New York Jets @ Cleveland Browns (-3) 

I can’t decide whether New Yorkers  are incurable optimists or whether they are simply pompous and delusional.

Remember that ball-hoggy, locker room-killing, no-defense-playing turnover machine Carmelo Anthony who was traded to the Knicks?  It was assumed by these nincompoops out east that liberating him from that cow-town Denver and allowing him to bask in the superiority of New York would somehow turn him into Michael Jordon.

I still laugh at those clowns for that one.

Every shmo that lands in NY is the next big thing:

Yeah we've seen this before....

The “Sam Darnold to Canton” train is just another sad example of either East Coast pomposity or naïve optimism.  Until a few more weeks pass, I’m thinking there is more “Buttfumble” than “Broadway” in this most recent incarnation of “The Next Big Thing”.

I’m doubly pissed that they have compelled me to make a 0-17-1 team one of my picks of the week but the Browns have limited 2 Hall of Fame QBs to 21 points in consecutive weeks.  

Browns not only win but stomp the Jets.


Denver Broncos @ Baltimore Ravens (-5)

I love my Broncos. 

In fact, I actively dislike every other team in the NFL and their inferior fan bases.

All of that being said, Denver needed valiant 4th quarter comebacks to secure last-minute victories, at home, against bottom feeders.

Now they are travelling across the country to have a 11:00 AM game against a solid team with a strong home field advantage. 

Despite his stellar “9” on the Wonderlic (the average offensive tackle score is 26), I suspect Garrett Bolles has like 70 penalties in this environment.

For reference, the median score for a janitor is 17.  I'm not feeling very confident that Bolles plays a heady game.

Their record says, “2-0”.

The eye test says, “gonna get their ass kicked on Sunday.”

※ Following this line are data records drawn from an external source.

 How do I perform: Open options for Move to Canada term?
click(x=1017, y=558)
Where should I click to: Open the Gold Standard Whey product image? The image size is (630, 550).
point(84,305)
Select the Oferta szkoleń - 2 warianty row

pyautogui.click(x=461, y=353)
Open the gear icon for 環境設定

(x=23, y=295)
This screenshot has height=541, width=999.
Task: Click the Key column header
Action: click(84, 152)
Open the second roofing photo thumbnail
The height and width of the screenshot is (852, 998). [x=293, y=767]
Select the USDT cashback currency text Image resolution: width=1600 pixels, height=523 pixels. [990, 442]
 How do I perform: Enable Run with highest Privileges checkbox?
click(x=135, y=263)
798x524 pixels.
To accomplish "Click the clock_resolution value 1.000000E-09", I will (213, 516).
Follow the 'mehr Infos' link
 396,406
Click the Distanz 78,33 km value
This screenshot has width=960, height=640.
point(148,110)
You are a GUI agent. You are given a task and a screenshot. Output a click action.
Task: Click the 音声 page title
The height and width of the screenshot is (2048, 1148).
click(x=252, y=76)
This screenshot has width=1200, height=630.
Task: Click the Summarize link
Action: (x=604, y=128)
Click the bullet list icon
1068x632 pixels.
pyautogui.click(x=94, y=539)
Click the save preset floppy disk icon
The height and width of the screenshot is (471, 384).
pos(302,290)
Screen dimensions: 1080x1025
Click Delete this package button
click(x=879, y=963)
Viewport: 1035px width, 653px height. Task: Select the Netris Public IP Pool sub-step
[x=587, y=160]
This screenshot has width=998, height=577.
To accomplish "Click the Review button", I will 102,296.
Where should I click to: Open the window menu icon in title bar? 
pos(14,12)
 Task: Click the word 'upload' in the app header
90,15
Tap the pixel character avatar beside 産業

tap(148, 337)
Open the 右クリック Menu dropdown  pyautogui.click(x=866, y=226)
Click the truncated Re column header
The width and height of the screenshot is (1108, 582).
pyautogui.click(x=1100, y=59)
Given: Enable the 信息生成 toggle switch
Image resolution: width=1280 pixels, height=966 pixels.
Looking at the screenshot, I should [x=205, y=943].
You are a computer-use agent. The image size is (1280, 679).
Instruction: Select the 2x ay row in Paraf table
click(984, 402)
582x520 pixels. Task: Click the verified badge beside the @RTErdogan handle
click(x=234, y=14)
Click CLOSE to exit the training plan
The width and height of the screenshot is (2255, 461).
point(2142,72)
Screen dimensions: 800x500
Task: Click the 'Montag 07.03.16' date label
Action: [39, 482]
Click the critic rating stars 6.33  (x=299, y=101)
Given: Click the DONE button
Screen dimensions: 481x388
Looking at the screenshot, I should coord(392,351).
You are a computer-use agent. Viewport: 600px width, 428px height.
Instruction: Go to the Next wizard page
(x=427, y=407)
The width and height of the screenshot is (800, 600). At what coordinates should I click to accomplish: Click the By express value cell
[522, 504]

Sadly, I think the Ravens roll here.


Chicago Bears (-5 ½) @ Arizona Cardinals

I almost made this my Admiral Akbar Trap Game of the Week but the Bears are on the road for a 1:30 PM kickoff. 

It should be like 145 degrees on the field.

Still, Arizona may be the worst team on the planet not named “The Bills.”



Enough can go wrong in that heat to make this less trappy but Chicago should still win by a TD or more.


Admiral Akbar Trap Game of the Week

Pittsburgh Steelers (-1 ½) @ Tampa Bay Buccaneers

The fact that Pittsburgh needed a blocked field goal to tie a team that hasn’t won a game since 2015 should make them road underdogs against a red hot Bucs team right?  

Not enough?  

How about if they then got smacked around by the Chefs on their home field the very next week?

No?  

Then what if I told you their locker room is in chaos, their all-pro RB refuses to report, the best wide receiver in the NFL is skipping practice, and the coach has lost the team?

Still no?

Either someone knows something I don’t or there has been some major cannabis use by the odds makers.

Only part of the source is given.